Maximum likelihood estimation is an essential approach to estimate parameters in statistics. It requires statistical assumptions on error pattern. I will introduce this technique with really simple statistical model - linear regression.

We usually want to infer the relationship between input and output. They can be cause and effect of a physical phenomena or some indirect relationship in social science. We always want to realize the truth about our interest. Statistical tools are the tools to help you. The relationship between input and output are formulated as a mathematical function as follow:

$$
y = f(x)
$$

A linear model is assumed in linear regression. The relationship between $x$ and $y$ is assumed to be linear and $w$ and $b$ are introduced as unknown parameters into the model. $w$ denotes the extent of $x$ contributing to $y$ while $b$ denotes an inherent bias in $y$.

$$
y = wx + b
$$

On the other side, data are collected in pair of $(x^i, y^i)$. The superscript $n$ denotes the index for each sample.

$$
\mathcal{D} = {(x^1, y^1), (x^2, y^2), \cdots, (x^n, y^n)}
$$

The maximum likelihood estimation starts from the likelihood function.

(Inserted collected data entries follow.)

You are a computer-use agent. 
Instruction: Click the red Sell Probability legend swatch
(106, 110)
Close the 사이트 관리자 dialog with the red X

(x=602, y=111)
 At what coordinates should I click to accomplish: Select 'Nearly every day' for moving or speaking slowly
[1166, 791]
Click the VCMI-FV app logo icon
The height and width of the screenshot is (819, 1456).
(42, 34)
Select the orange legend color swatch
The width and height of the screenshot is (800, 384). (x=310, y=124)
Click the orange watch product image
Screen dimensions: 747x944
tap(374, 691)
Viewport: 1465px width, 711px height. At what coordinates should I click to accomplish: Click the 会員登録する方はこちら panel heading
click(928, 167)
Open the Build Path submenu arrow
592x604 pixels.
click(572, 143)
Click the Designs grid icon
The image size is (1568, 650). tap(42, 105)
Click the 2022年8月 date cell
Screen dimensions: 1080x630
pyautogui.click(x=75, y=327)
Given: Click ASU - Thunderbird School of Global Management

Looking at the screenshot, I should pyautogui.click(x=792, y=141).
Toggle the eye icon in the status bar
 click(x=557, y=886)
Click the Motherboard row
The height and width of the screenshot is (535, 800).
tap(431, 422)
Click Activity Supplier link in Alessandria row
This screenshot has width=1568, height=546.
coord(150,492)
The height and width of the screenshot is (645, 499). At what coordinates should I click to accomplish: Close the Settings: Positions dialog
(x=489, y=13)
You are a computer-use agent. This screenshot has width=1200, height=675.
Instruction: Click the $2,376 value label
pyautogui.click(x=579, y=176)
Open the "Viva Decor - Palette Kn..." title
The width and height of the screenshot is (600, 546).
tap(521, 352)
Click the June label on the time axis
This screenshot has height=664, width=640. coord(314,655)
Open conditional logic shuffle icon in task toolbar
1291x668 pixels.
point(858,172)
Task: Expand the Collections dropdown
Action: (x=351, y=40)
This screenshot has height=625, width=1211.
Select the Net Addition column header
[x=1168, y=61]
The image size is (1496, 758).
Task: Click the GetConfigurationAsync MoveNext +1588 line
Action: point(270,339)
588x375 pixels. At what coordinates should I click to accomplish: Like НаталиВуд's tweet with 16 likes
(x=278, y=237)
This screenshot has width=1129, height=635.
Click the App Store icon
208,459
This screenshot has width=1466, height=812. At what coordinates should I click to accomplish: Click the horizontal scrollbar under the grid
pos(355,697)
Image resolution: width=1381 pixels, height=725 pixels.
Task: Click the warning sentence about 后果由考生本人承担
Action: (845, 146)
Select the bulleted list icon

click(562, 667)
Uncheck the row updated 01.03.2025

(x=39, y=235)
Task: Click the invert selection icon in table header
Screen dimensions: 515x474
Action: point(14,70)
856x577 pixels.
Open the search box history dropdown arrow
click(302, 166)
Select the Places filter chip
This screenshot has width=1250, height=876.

A likelihood function quantified the likelihood of data generation from the model we specified. That is, how likely the sample $(x_i, y_i)$ are generated from the model. All parameters are reduced into $\theta$. Precisely, $\mathcal{L}(\theta \mid \mathcal{D})$ represents the likelihood of model with parameter $\theta$ given data $\mathcal{D}$. Notably, data is fixed here. Thus, we want the most likely model that fits our samples. The model with maximum likelihood is estimated.

$$
\begin{aligned}
\mathcal{L}(\theta \mid \mathcal{D}) &= f(\mathcal{D} \mid \theta) \\
&= p((x^1, y^1), (x^2, y^2), \cdots, (x^n, y^n) \mid \theta)
\end{aligned}
$$

A probability distribution is used to estimate the likelihood of model $\theta$. The interpretation here is the probability of data generation from the model $\theta$.

$$
\begin{aligned}
\mathcal{L}(\theta \mid \mathcal{D}) &= p((x^1, y^1), (x^2, y^2), \cdots, (x^n, y^n) \mid \theta) \\
&= p((x^1, y^1) \mid \theta) \cdot p((x^2, y^2) \mid \theta) \cdots p((x^n, y^n) \mid \theta)
\end{aligned}
$$

It is formed from the joint probability distributions. A critical statistical assumption is introduced here. Samples $(x^i, y^i)$ are generated independently such that the joint probability can be split into multiplication of probabilities. Further, samples are generated from the same population/model $\theta$. So, we call that data are independently, identically distributed, or iid, generated from some model.

$$
\begin{aligned}
\mathcal{L}(\theta \mid \mathcal{D}) &= p((x^1, y^1) \mid \theta) \cdot p((x^2, y^2) \mid \theta) \cdots p((x^n, y^n) \mid \theta) \\
&= \prod_{i=1}^n p((x^i, y^i) \mid \theta)
\end{aligned}
$$

Normal distribution is used as error pattern in linear regression model. A linear regression model always infers the mean value of $y$ given $x$. The uncertainty of $y$ can be described by normal distribution. We add an error term after the linear regression model.

$$
y = wx + b + \epsilon
$$

$$
\epsilon = y - wx - b = \mathcal{N}(z \mid \mu = 0, \sigma^2)
$$

Or we can rewrite it into

$$
\epsilon = \mathcal{N}(y - wx - b \mid \mu = 0, \sigma^2)
$$

where $\mathcal{N}(x \mid \mu, \sigma^2) = \frac{1}{\sigma \sqrt{2 \pi}} exp(-\frac{1}{2} (\frac{x-\mu}{\sigma})^2)$.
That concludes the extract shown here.